Ananias stared at his hands. “I wanted to use my element to escape. I thought . . . maybe if I created fire, I could burn a hole through the side of the ship, and escape through it. But we were below the waterline. I’d have flooded the hold and drowned us. Either that, or suffocated everyone with smoke.” The words came out fast, as if he was protesting his innocence.

“What exactly did they say about a solution?” I asked.

Nearby, Kyte coughed loudly. “What does it matter? The solution is make-believe.”

“You’ve heard of it?” murmured Ananias, incredulous.

“People have talked about a cure for the Plague ever since it started. Doesn’t mean there is one.”

“Dare believed it,” I reminded him.

“Dare was a delusional tyrant. Anyway, Rose tells me he’s dead. Drowned, she says.” Kyte pointed to Roanoke Island, only two hundred yards to the east, and choked out a single laugh. “With him gone, none of the pirates will be stupid enough to believe in this folly anymore.”

Alice, who was inspecting the massive sails for damage, spoke up: “We can’t take that chance.” She waved her arm across the deck. “You all need time to recover. And while you do, we need to stay away from this place. They still have guns. Remember?”

“No! If we leave this place, our elements will fade.”

Everyone fell silent. Even Kyte must have realized the enormity of what he was saying, because his hands shook as he swigged from his canister.

“What do you mean, fade?” I asked.

“Don’t pretend you didn’t notice what happened to you on Roanoke. How everyone’s elements are more powerful there.” He wiped his mouth with a dirty sleeve. “You leave this place, you risk losing your element completely.”

“What element would that be? The one you’ve kept from me my whole life?”

Rose raised her hand. “Please! Can we all calm down?”

“Calm down?” repeated Alice. “We’re next to an island that’s crawling with pirates. The same pirates who kidnapped our families and tried to kill us. How can we be calm?”

“I’m just saying . . . let’s talk it through. Be reasonable.”

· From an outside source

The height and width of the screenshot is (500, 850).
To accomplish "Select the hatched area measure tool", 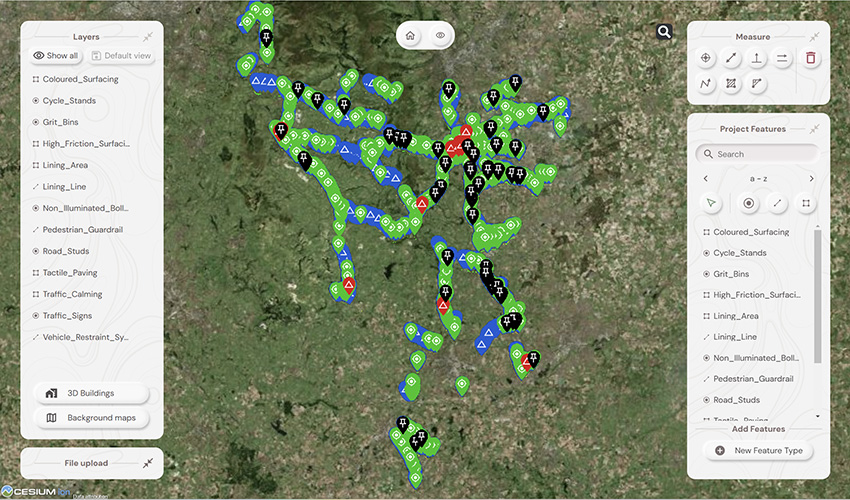I will (x=732, y=84).
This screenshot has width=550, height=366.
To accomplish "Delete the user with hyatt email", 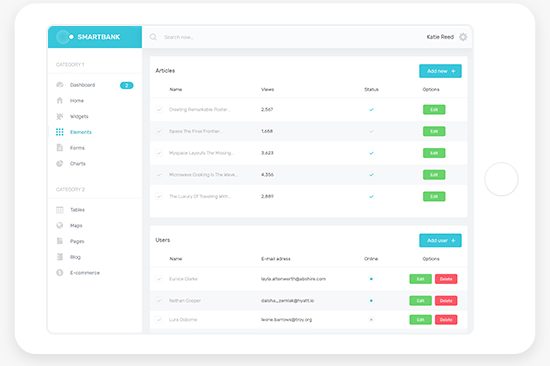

“Reasonable like your father, you mean?” Alice sneered. “What do you think of that, Thomas? Your dear Rose thinks her father is reasonable.”

I wished she hadn’t said that. She was just trying to get a rise out of Kyte, but at our expense, not hers. Sure enough, Kyte’s eyes flashed from Rose to me, simmering with anger.

Alice flashed a triumphant smile. “You should be happy, Kyte. You’ve done everything in your power to get Thomas and Rose together.”

His eyes came to rest on me. “I’ve done nothing of the sort,” he growled.

“Please, Father,” began Rose, “try to understand—”

“Stay out of this! You have nothing to say.”